La Dottoressa Simonetta Masaro, specializzanda in Chirurgia al IV anno, ha trascorso nl 2014 un semestre di tirocinio clinico a Matany. Questa è una sua testimonianza:
«Una grande palestra per imparare a non giudicare, a mettersi in discussione, a capire che esistono culture drammaticamente diverse. Un lunedì mattina arriva una madre che ha camminato non so quante ore per venire dal suo villaggio, al collo ha un bambino di tre mesi, è ustionato sul cinquanta per cento del corpo, ci racconta che è stata l’acqua bollente di un pentolone. La situazione è drammatica, prima lo reidratiamo, poi decidiamo di portarlo in sala operatoria per togliergli tutto il tessuto morto. Una cosa terribile, gli asporto tutta la pelle bruciata, si staccano anche le falangette delle dita delle mani. Poi facciamo le medicazioni e lo portiamo nel reparto insieme alla mamma. Due giorni dopo la situazione è miracolosamente buona, vado a trovarlo e lo vedo che poppa dal seno della madre, una ripresa incredibile.
Giovedì torno a visitarlo ed è vispo, migliora in modo veloce, la mamma allora mi chiede quanto tempo ci vorrà perché guarisca. Chiamiamo la traduttrice e le spiego che forse serviranno tre mesi, ma che per almeno sessanta giorni devono restare qui, per cambiare le medicazioni ed evitare infezioni, che al villaggio nelle case di fango e paglia sarebbero quasi certe. Lei mi guarda fissa e resta in silenzio. La saluto, le prometto che tornerò a trovarli sabato, dopo la riunione settimanale di tutti i medici. Non li vedrò mai più.
È il pediatra ad aprire la riunione con la notizia: ‘II bambino di tre mesi, quello con le ustioni, è morto’.

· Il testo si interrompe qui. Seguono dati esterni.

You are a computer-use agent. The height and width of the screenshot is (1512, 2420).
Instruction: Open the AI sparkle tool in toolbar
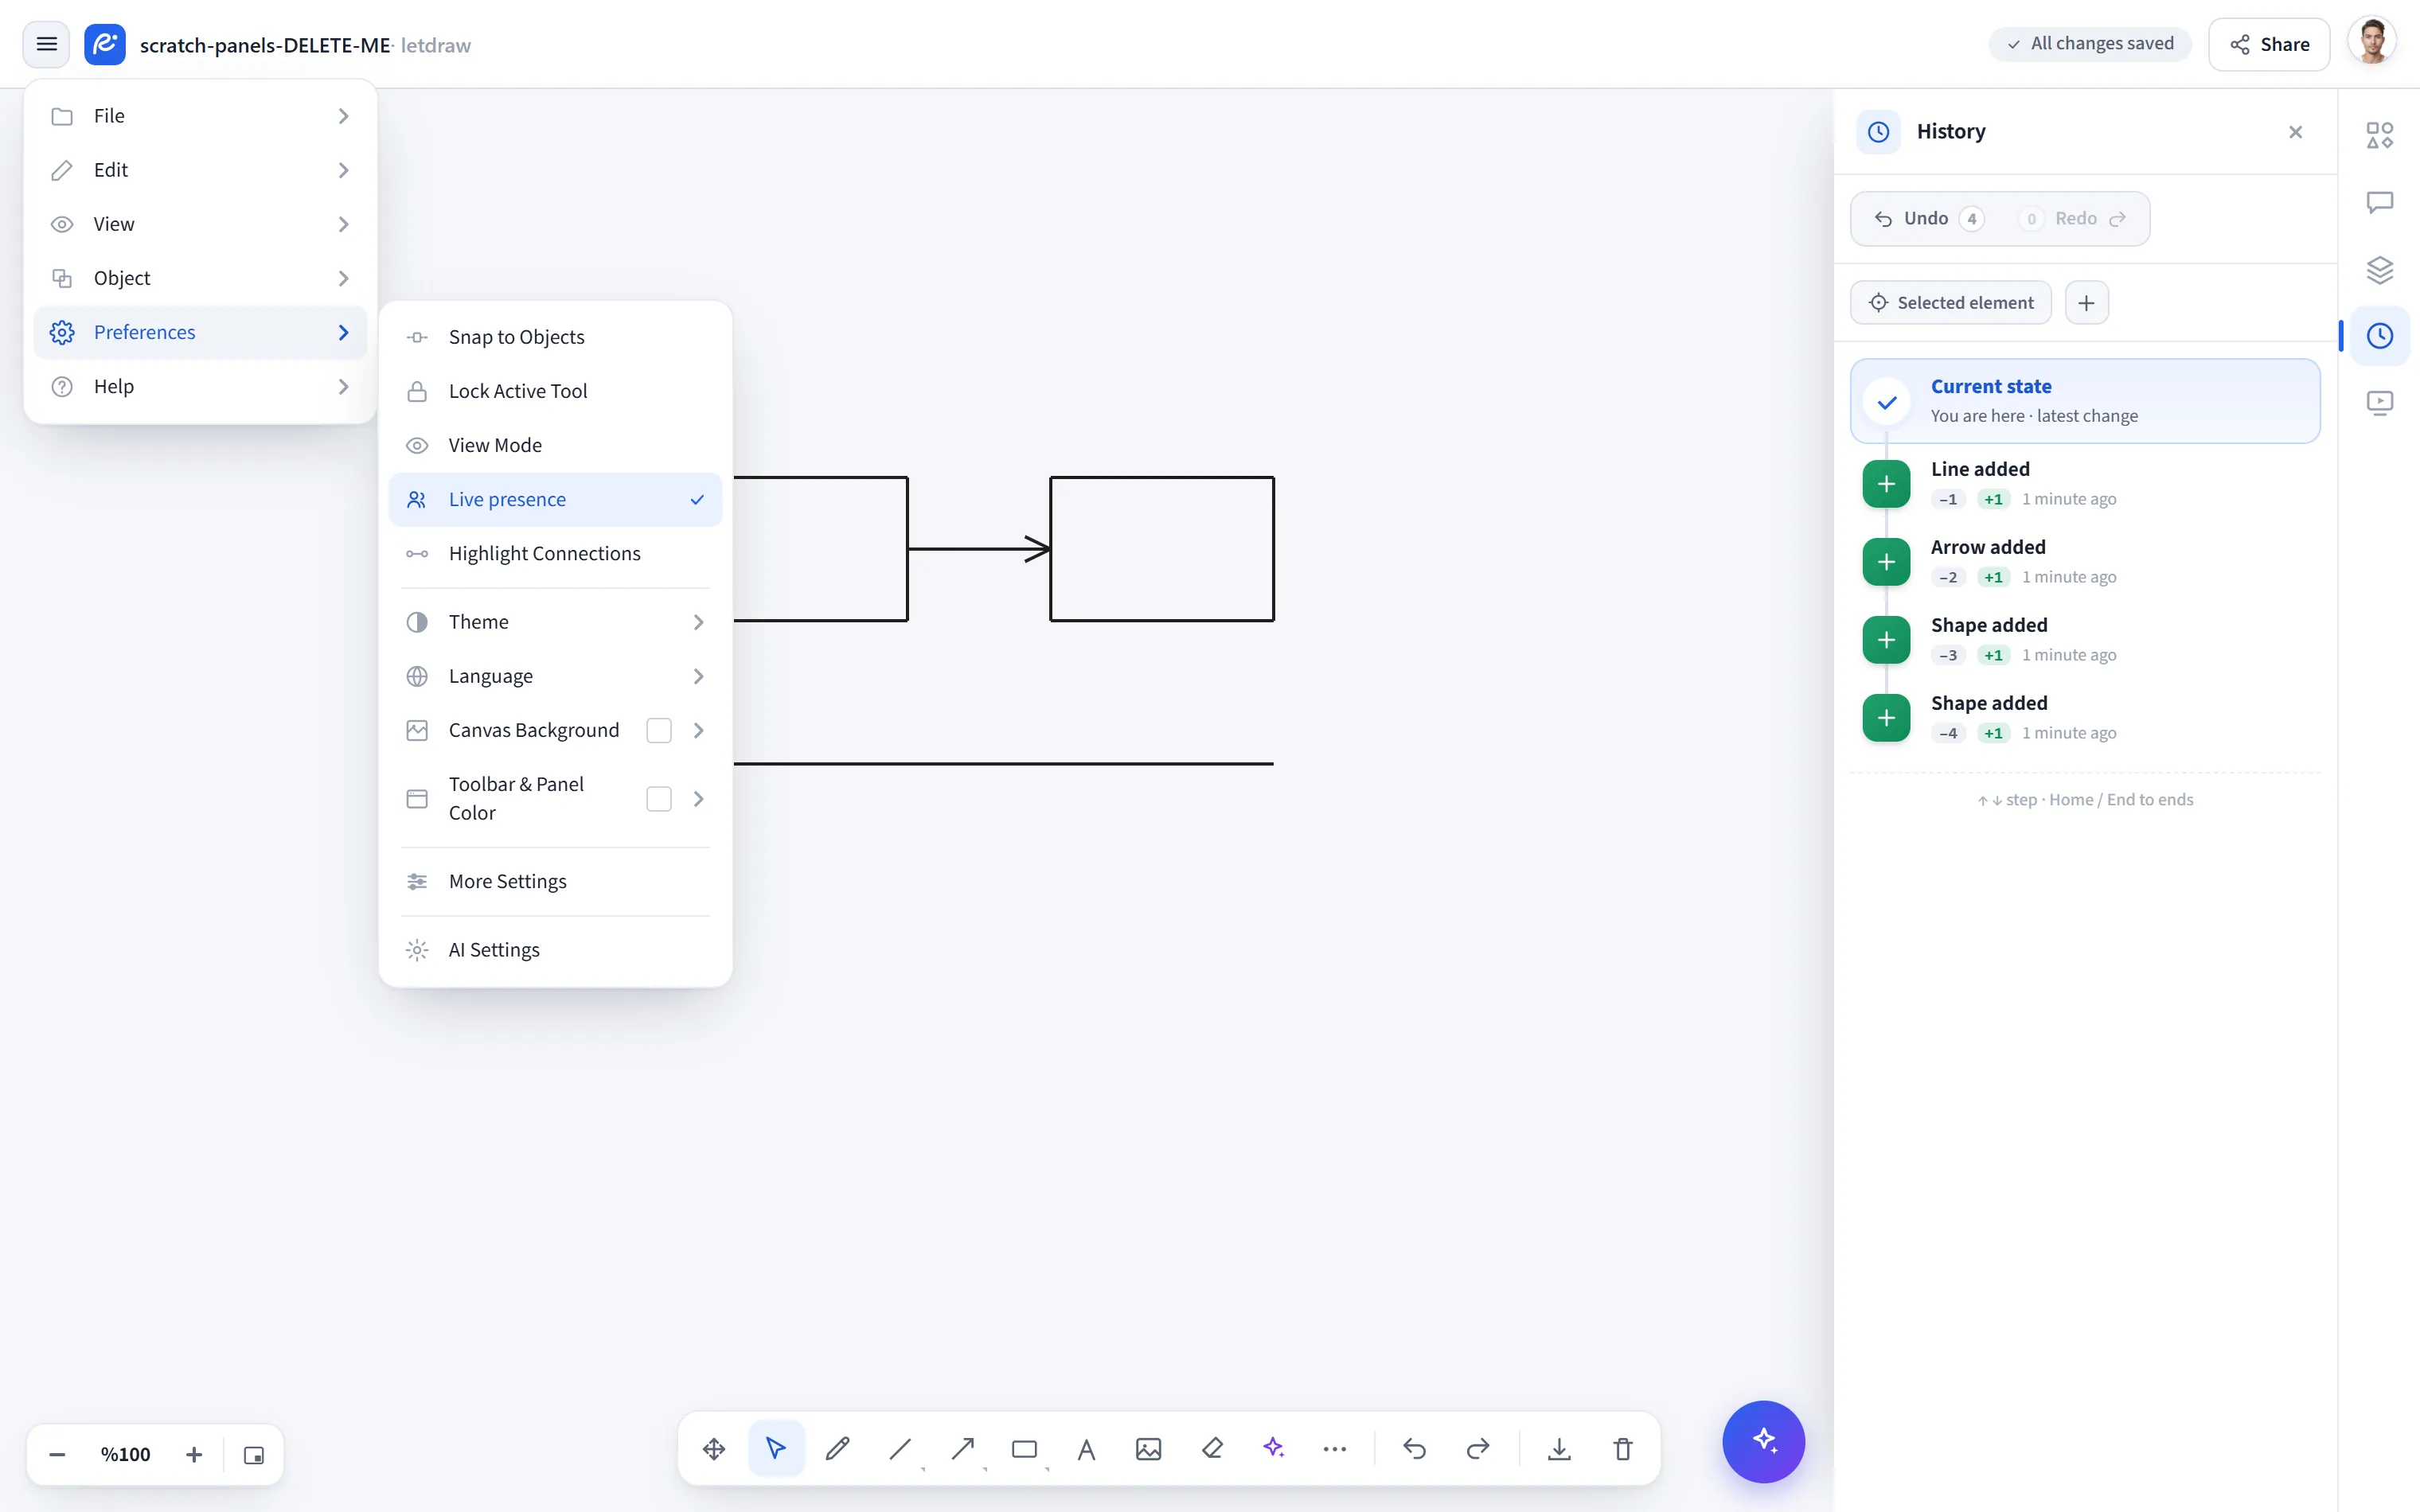tap(1273, 1448)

Non ci posso credere, penso di non aver capito niente, che si stia sbagliando, faccio altre domande e il pediatra ripete la frase in modo automatico. Chiedo allora come sia stato possibile e la risposta mi devasta: ‘Giovedì, dopo il giro delle visite, la mamma ha smesso di allattarlo, lo ha rifiutato, lo ha lasciato solo ed è tornata al villaggio. Il bambino non ce l’ha fatta ed è morto’.
Ho cominciato a piangere di dolore e di rabbia, lo avevamo salvato, era suo figlio e lei lo abbandona, lo lascia morire. Avrei voluto cercarla per gridarle il mio disprezzo, e per tutta la giornata ho pensato che davvero non ne valeva la pena. Poi un medico africano mi ha avvicinato e mi ha detto: ‘Ha dovuto scegliere, a casa ha sette bambini e non poteva restare qui due mesi. È la stagione del raccolto e, se non fosse tornata al villaggio, avrebbe condannato alla fame gli altri bambini. Ha sacrificato il più piccolo per salvare gli altri, per tornare nei campi, per preparare da mangiare. Forse non capirai mai, ma questa è la realtà delle cose’. Quel giorno ho imparato a fare il mio lavoro senza giudicare, a capire, anche se questo non significa accettare”».